- _TASK DETAILS_: Given the entries below, would you transcribe exactly the lines starting at the one with "Newsletter (462, 1401)" and ending at the one with "[Diese Seite per", both kept, pictures omitted, nothing extra?

»»

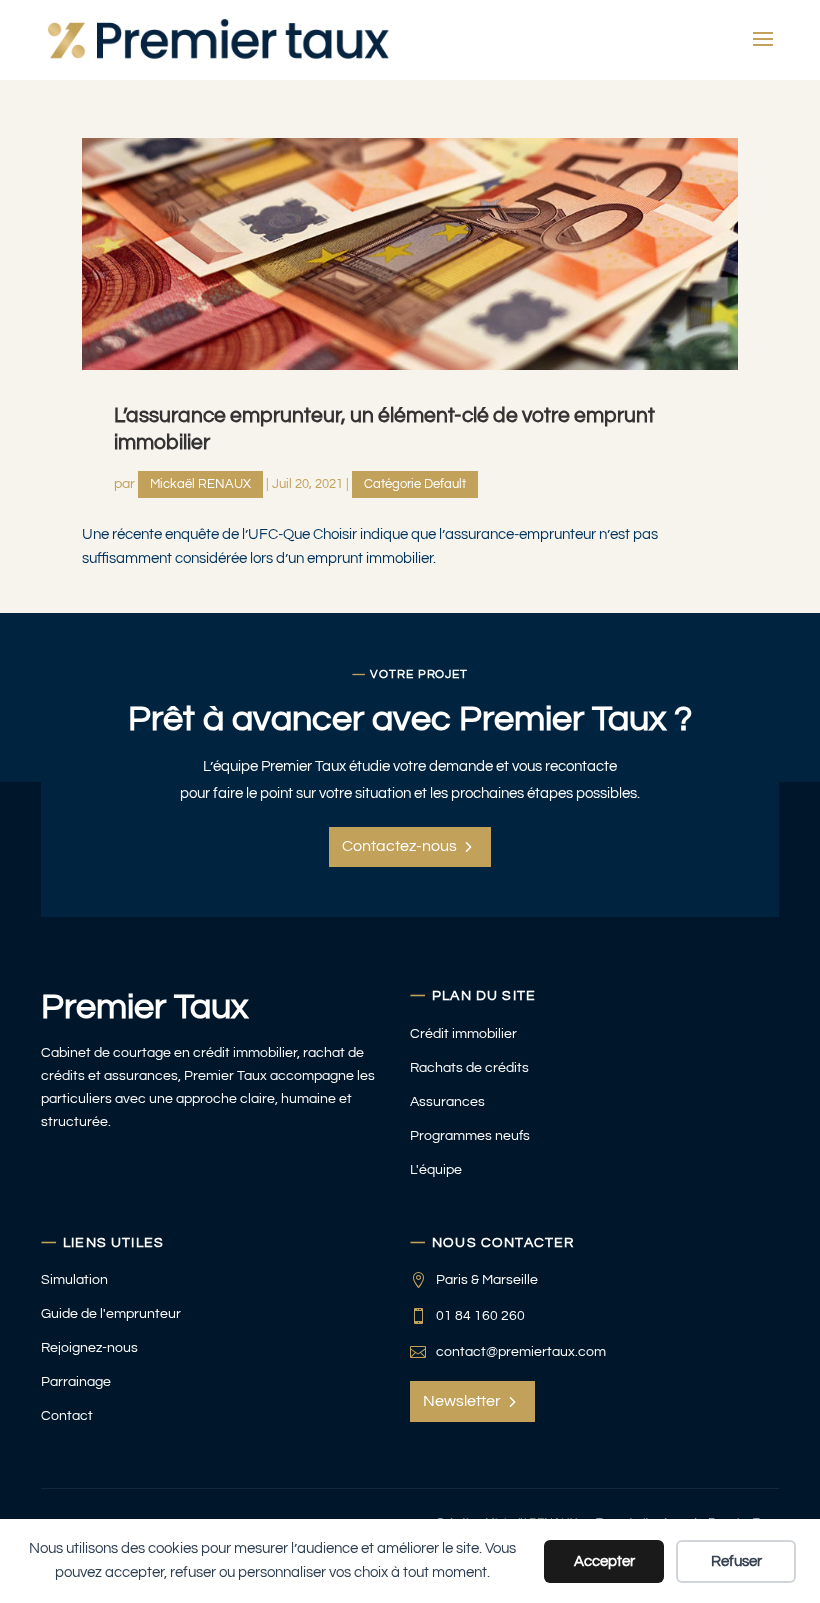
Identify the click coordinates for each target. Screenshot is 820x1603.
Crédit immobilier (463, 1033)
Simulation (74, 1279)
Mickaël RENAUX (200, 484)
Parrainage (76, 1381)
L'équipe (436, 1169)
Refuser (736, 1561)
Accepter (604, 1561)
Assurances (447, 1101)
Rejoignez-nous (89, 1347)
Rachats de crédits (469, 1067)
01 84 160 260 (480, 1315)
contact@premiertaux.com (521, 1351)
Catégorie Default (415, 484)
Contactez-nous (399, 846)
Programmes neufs (470, 1135)
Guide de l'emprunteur (111, 1313)
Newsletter (462, 1401)
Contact (67, 1415)
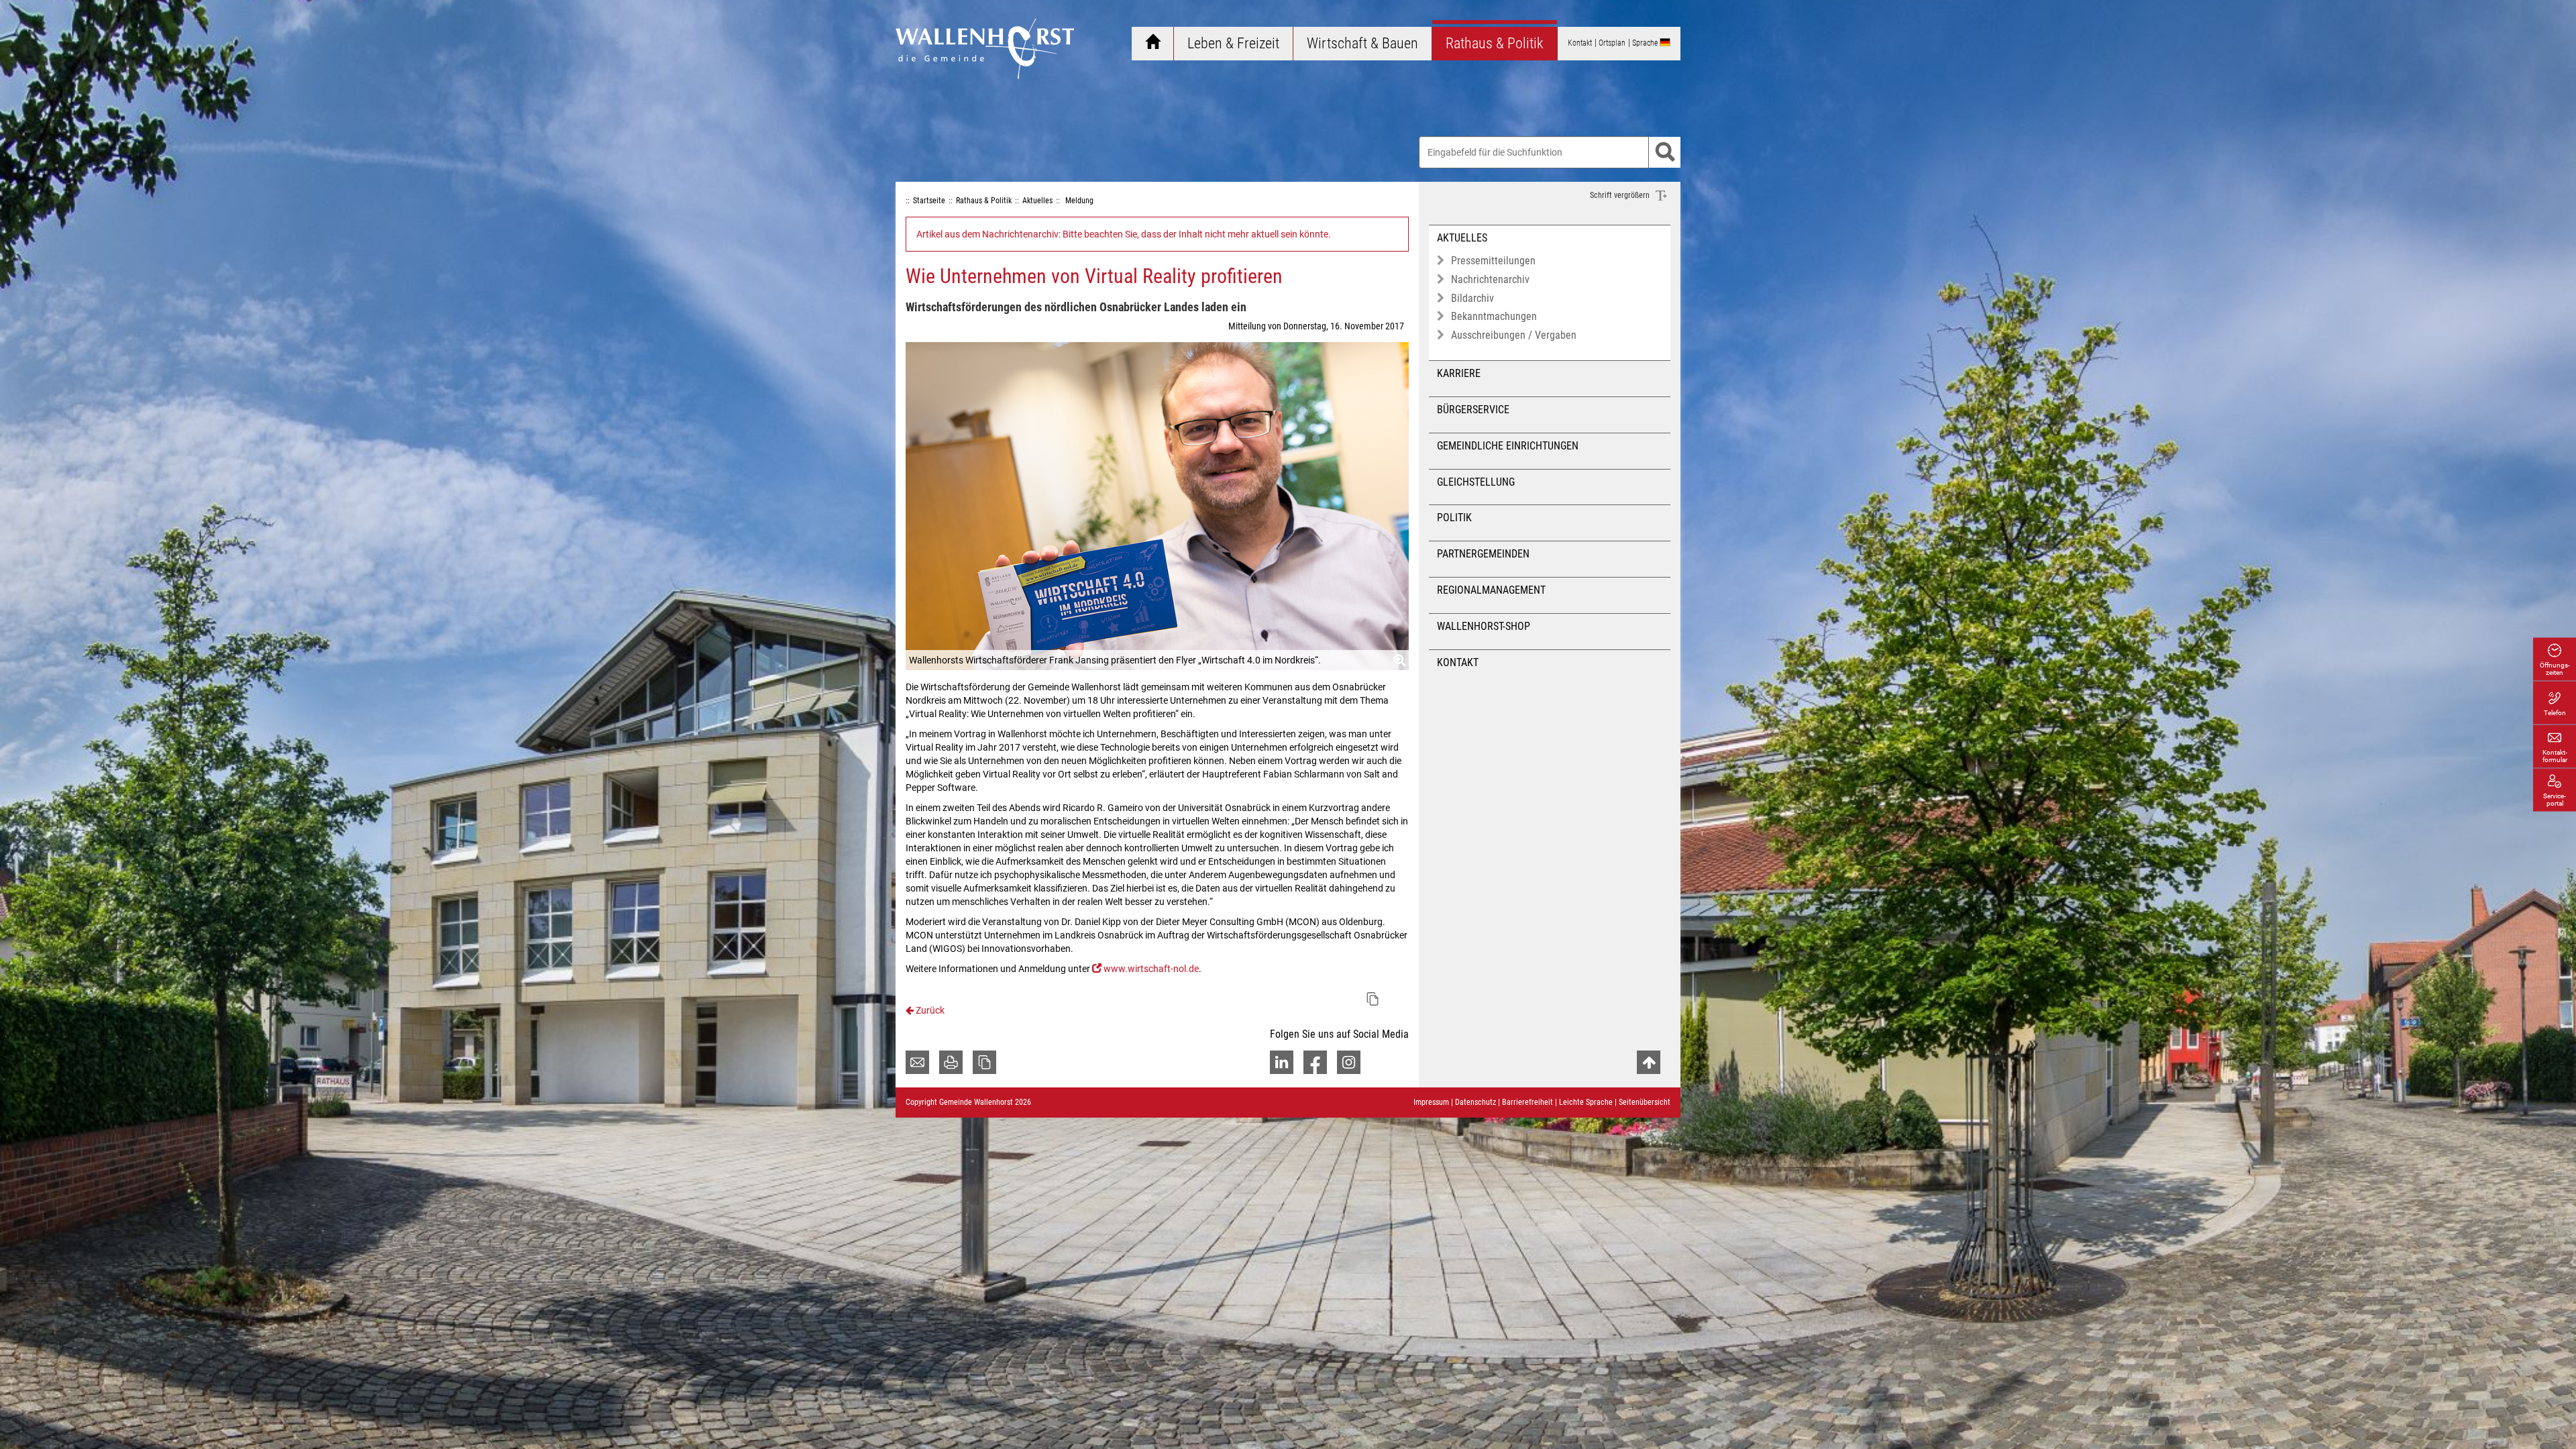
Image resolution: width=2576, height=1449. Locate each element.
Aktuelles (1462, 237)
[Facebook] (1315, 1062)
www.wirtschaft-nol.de (1151, 968)
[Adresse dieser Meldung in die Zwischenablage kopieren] (1372, 999)
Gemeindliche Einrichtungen (1507, 445)
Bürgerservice (1473, 409)
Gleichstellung (1476, 482)
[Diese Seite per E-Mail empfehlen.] (917, 1062)
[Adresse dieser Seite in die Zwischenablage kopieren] (984, 1062)
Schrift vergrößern (1621, 195)
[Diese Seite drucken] (951, 1062)
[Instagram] (1348, 1062)
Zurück (929, 1010)
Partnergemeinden (1483, 553)
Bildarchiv (1472, 298)
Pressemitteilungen (1493, 260)
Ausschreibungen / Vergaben (1513, 335)
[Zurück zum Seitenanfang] (1648, 1062)
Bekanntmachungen (1494, 316)
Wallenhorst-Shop (1483, 626)
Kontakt (1458, 662)
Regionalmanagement (1491, 590)
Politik (1454, 517)
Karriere (1459, 373)
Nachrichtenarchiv (1490, 279)
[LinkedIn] (1281, 1062)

««

- _RESULT BELOW_:
Newsletter (462, 1401)
Contact (67, 1415)
Image resolution: width=2576, height=1449. Locate each element.
Aktuelles (1462, 237)
[Facebook] (1315, 1062)
www.wirtschaft-nol.de (1151, 968)
[Adresse dieser Meldung in die Zwischenablage kopieren] (1372, 999)
Gemeindliche Einrichtungen (1507, 445)
Bürgerservice (1473, 409)
Gleichstellung (1476, 482)
[Diese Seite per E-Mail empfehlen.] (917, 1062)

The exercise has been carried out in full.